In June 2022, Miles held a news conference in the showroom to announce plans for Steelite to relocate its corporate headquarters from New Castle to downtown Youngstown’s Taft Technology Center – four years after moving its showroom downtown.
On Jan. 4, 2023, we reported on a real estate website listing of Ohio One’s downtown Youngstown properties, including Commerce and City Centre One, with the intent to have the buildings managed by a new company consisting of Ohio One employees.
Mills noted in the story that he and other Ohio One principals were planning to retire and wanted to see the properties in the hands of a “caring owner.”

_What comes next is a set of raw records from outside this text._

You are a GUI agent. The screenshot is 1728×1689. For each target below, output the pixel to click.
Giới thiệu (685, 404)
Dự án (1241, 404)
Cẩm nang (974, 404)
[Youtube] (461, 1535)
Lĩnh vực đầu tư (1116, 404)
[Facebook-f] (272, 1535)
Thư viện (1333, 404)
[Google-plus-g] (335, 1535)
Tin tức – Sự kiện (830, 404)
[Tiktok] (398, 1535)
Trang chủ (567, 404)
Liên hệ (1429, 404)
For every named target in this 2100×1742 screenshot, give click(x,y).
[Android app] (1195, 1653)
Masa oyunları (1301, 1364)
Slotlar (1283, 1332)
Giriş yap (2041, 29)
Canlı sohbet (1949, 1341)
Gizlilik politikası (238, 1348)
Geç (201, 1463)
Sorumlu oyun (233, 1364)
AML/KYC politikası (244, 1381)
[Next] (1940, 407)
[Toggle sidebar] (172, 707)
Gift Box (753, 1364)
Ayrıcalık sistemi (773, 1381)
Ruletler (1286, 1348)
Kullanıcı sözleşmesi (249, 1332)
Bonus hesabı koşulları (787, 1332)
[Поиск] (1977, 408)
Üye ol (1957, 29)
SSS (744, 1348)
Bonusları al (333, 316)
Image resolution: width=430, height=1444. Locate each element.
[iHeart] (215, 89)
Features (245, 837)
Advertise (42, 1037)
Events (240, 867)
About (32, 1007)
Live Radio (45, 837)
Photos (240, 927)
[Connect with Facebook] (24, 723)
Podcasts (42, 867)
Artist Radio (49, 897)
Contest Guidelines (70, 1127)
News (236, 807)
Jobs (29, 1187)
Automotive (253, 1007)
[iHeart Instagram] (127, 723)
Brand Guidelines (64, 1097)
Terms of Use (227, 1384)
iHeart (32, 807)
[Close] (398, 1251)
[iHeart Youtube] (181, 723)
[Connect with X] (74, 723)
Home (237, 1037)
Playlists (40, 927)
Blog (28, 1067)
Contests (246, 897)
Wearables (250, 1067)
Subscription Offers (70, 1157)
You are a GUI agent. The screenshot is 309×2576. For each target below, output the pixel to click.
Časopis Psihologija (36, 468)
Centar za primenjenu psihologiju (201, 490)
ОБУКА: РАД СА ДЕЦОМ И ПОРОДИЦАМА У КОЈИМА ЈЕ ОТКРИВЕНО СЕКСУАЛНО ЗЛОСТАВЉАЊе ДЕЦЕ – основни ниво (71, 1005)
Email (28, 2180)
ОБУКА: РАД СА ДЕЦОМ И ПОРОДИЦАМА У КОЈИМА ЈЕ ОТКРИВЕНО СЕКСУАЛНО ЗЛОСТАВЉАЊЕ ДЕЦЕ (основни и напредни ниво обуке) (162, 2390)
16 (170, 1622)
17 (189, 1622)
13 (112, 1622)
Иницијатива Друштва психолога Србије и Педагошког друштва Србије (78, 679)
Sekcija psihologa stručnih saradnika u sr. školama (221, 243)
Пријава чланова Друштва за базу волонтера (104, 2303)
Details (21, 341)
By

“We don’t want to sell to just anybody. We have worked for 50 years to create a good reputation,” he said.
Commerce was one of the two properties that the Western Reserve Port Authority approved purchasing from Ohio One at the Sept. 18 meeting of its board of directors. The purchase price for Commerce was $2.5 million.
“We want to continue the legacy of what the Mills family has done for this part of downtown for over 50 years,” Anthony Trevena, WRPA’s executive director, told The Business Journal.
“WRPA has been a great tenant, and we are excited to be a part of their transition into a great owner in downtown Youngstown,” Mills says.
“Their dedication to our region helps to ensure that City Centre and the Commerce Building will remain in good hands.”
Pictured at top: The Commerce Building in Youngstown formerly housed Haber’s Furniture.